◆ Lista de tarefas ◆
a. No primeiro parágrafo do trecho sobre a proibição da importação de resíduos sólidos, quais materiais são dados como exemplos desses resíduos? Liste todos.
b. Prossiga com o trecho sobre o projeto que proíbe a importação de resíduos sólidos, começando logo após a última frase apresentada.

◆ Trecho selecionado ◆
····················
O Plenário do Senado aprovou ontem o Projeto de Lei 3.944/2024, que proíbe a importação de resíduos sólidos, como papel, plástico, vidro e metal. De autoria do deputado federal Célio Silveira (MDB-GO), a matéria foi relatada pelo senador Weverton (PDT-MA) e segue agora para a sanção da Presidência da República.
A proposta altera a Política Nacional de Resíduos Sólidos (Lei 12.305, de 2010). Weverton disse que é incompreensível que o Brasil produza a quantidade de lixo que produz e ainda precise importar material para reciclagem.
Ele citou dados da Associação Brasileira de Resíduos e Meio Ambiente (Abrema) para destacar que o Brasil recicla apenas 4% do lixo que gera, mas continua importando toneladas de resíduos sólidos, sobretudo para o cumprimento de obrigações previstas na legislação quanto ao conteúdo mínimo reciclado a ser utilizado como insumo. A estimativa é que, entre 2023 e 2024, foram importadas mais de 70 mil toneladas de materiais como papel, plástico, vidro e alumínio, ao custo de US$ 322 milhões.
“A possibilidade de importação de resíduos sólidos tem se tornado um dos maiores entraves ao fortalecimento da cadeia econômica da reciclagem”, afirmou o senador ao ler seu relatório em Plenário.
Durante a tramitação da matéria na Comissão de Meio Ambiente (CMA), onde a matéria recebeu parecer favorável no último dia 11, Weverton apresentou duas emendas consideradas de redação. Uma delas deixa clara que será permitida a importação de resíduos utilizados na transformação de minerais estratégicos, incluindo metais para a indústria de transformação.
A outra emenda ajusta a redação de um artigo, excluindo os pneus da autorização de importação de resíduos para o setor de autopeças. Segundo o Weverton, a alteração vai no sentido da Arguição de Descumprimento de Preceito Fundamental (ADPF) 101, que proibiu a importação de pneus desde 2009. Já no Plenário, Weverton acrescentou ao texto das emendas a informação de que os assuntos serão tratados em futuro regulamento.
····················
◆ Informações fornecidas ◆
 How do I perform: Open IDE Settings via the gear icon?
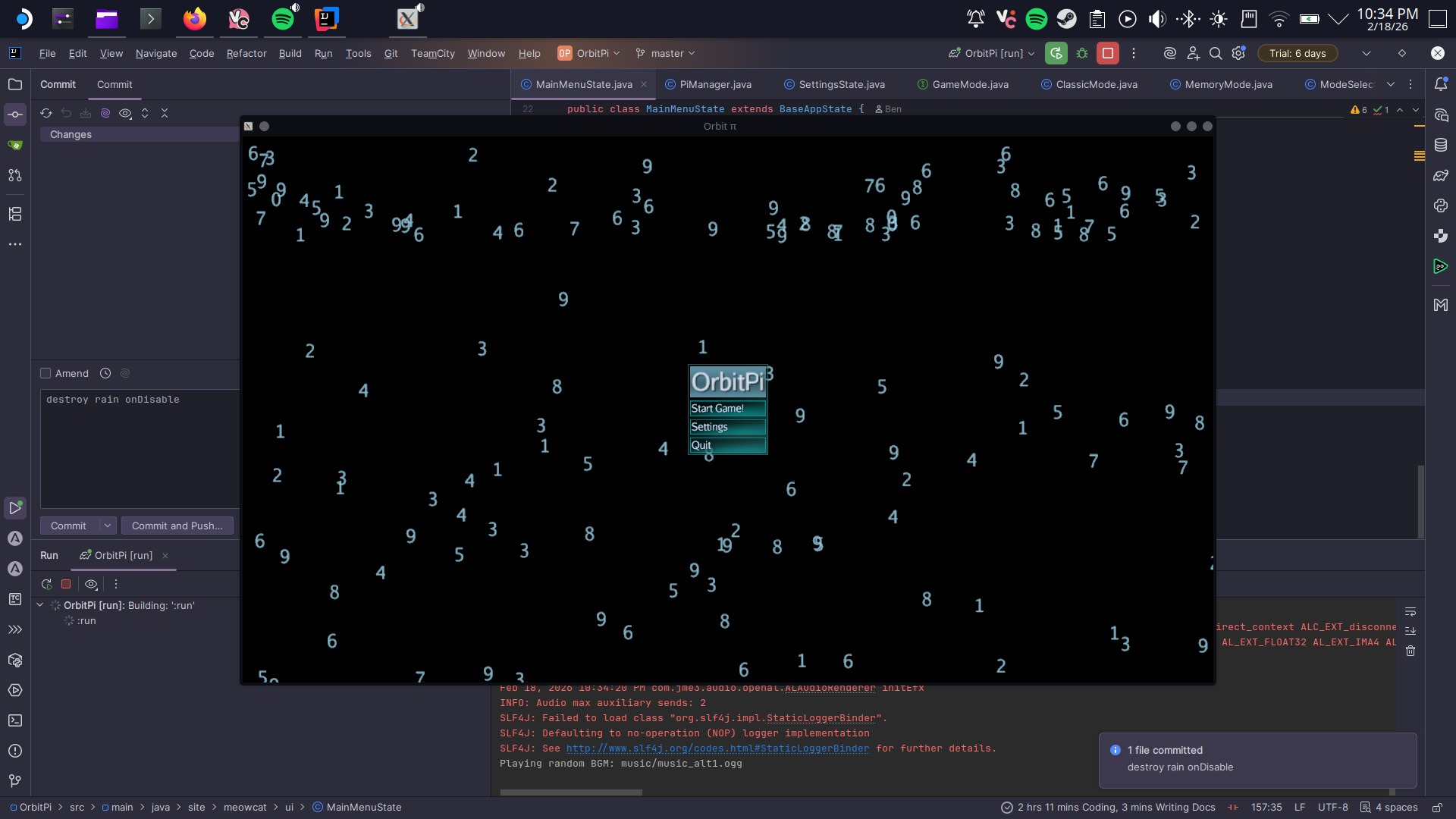pyautogui.click(x=1239, y=53)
····················
◆ Em resposta ◆
a. Papel, plástico, vidro e metal.

b.
Os senadores Oriovisto Guimarães (Podemos-PR), Vanderlan Cardoso (PSD-GO), Esperidião Amin (PP-SC), Sergio Moro (União-PR) e Tereza Cristina (PP-MS) manifestaram preocupação com a proibição de importação de resíduos de aparas de papel, que, segundo eles, seria essencial para as empresas que trabalham com embalagens, por exemplo. Para Jorge Seif (PL-SC), autor da emenda que pedia exceção para os resíduos sólidos de papel, a previsão de que o assunto poderá ser tratado em futuro regulamento não traz segurança para os empresários do setor.
“Isso vai prejudicar, só em Santa Catarina, cerca de 40 empresas, que empregam 15 mil trabalhadores”, afirmou Seif.
Depois de muito debate, Weverton decidiu pela inclusão da expressão “tais como aparas de papel de fibra longa” no texto, de forma que a demanda dos senadores fosse acatada e a emenda fosse considerada um ajuste redacional.
O projeto também estabelece que o importador e o fabricante de autopeças ficam autorizados a importar resíduos sólidos derivados de produtos nacionais previamente exportados, para fins exclusivos de logística reversa e reciclagem integral, ainda que classificados como resíduos perigosos.
A logística reversa é um processo de gestão de produtos, materiais e resíduos após o fim de sua vida útil. Envolve classificação dos produtos ou materiais coletados, desmontagem dos produtos que podem ser reutilizados ou reciclados, processamento dos materiais separados, distribuição dos materiais processados, disposição final dos resíduos. Resíduos sólidos perigosos são materiais descartados que podem ser prejudiciais à saúde pública e ao meio ambiente, como agrotóxicos, pilhas e baterias, óleos lubrificantes
De acordo com o relator, as proibições previstas no projeto poderão incentivar a cadeia econômica da reciclagem formada por cooperativas e associações de catadores – com cerca de 800 mil trabalhadores, segundo dados do Movimento Nacional dos Catadores de Materiais Recicláveis.
“Esses trabalhadores são os mais prejudicados pela atual precariedade de políticas públicas que efetivamente incentivem a reciclagem”, afirma o relator.
Weverton ressalta que, segundo a Abrema, para as indústrias que são obrigadas a utilizarem a logística reversa e a usar materiais reciclados como insumo, é menos custoso atualmente importar resíduos do que adquiri-los de cooperativas de catadores ou de empresas de reciclagem brasileiras, dada a precariedade dessa cadeia para atender a demanda.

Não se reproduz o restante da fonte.